» AVAILABLE DATA:

[Start of Attachment]

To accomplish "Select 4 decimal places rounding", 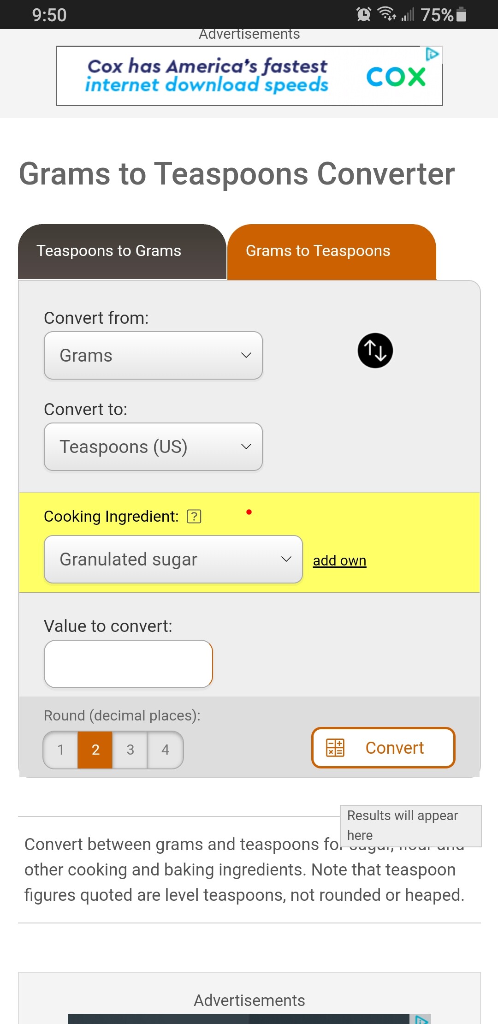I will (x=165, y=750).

[End of Attachment]
[Start of Attachment]

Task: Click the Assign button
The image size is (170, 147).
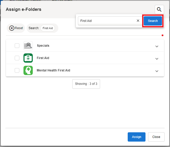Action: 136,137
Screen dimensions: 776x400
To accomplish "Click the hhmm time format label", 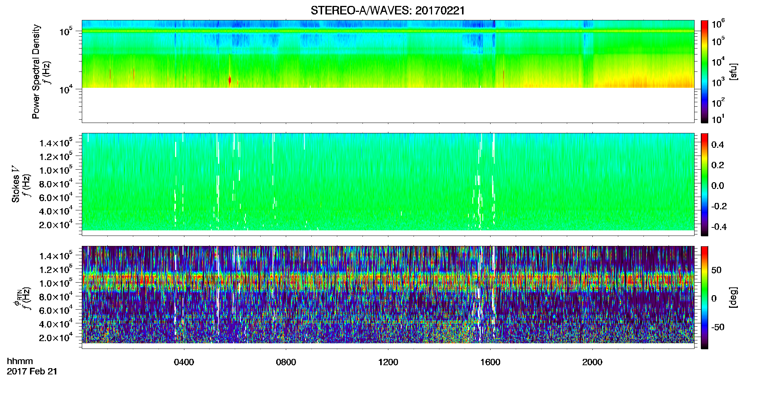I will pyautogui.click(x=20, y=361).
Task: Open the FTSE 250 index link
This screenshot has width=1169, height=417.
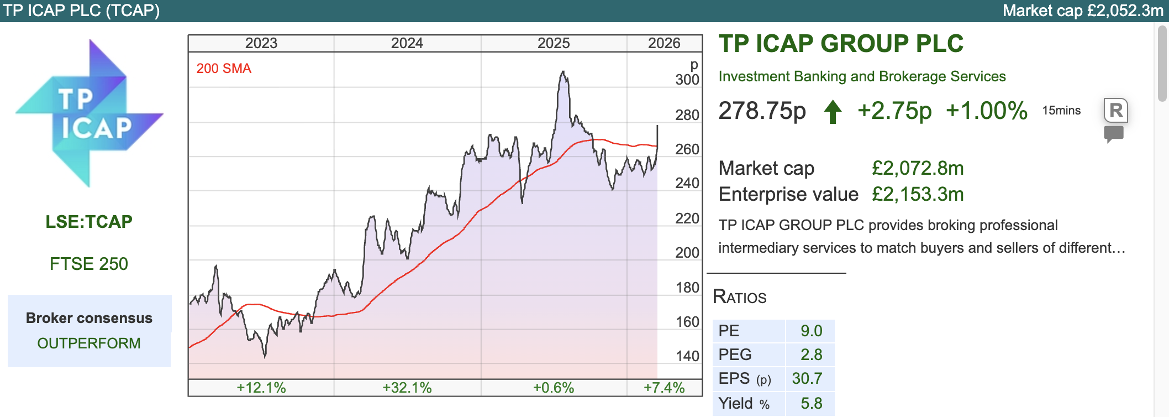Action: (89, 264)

[End of Attachment]
[Start of Attachment]

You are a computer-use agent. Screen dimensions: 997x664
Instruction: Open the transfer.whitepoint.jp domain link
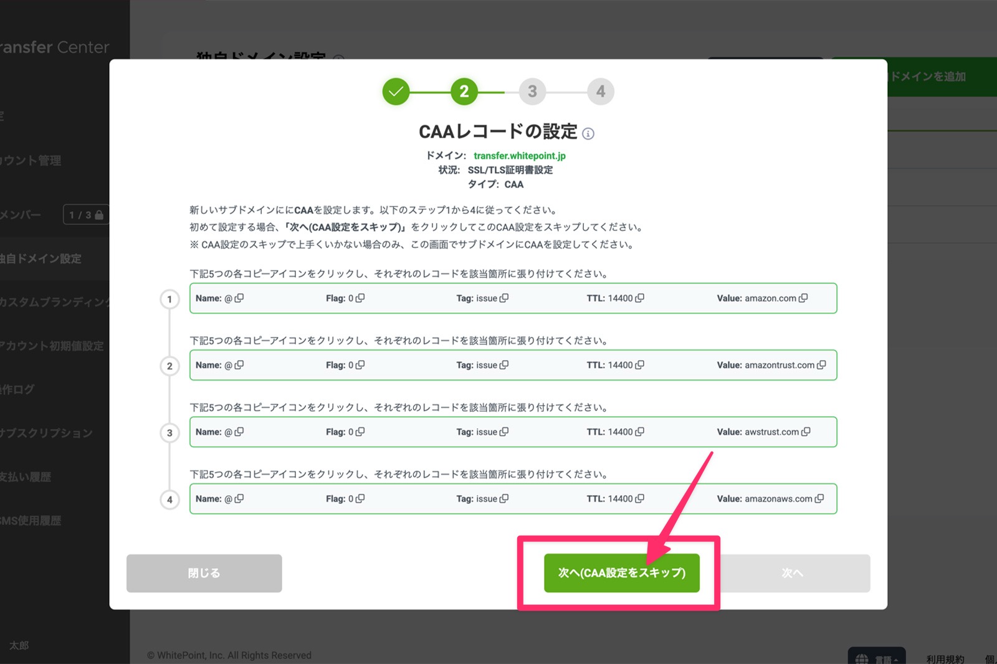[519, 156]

[End of Attachment]

» TRY IT:
Which lines in the listing have the string "Task"? Pick them out and copy them.

» RESPONSE:
Task: Click the Assign button
Task: Open the FTSE 250 index link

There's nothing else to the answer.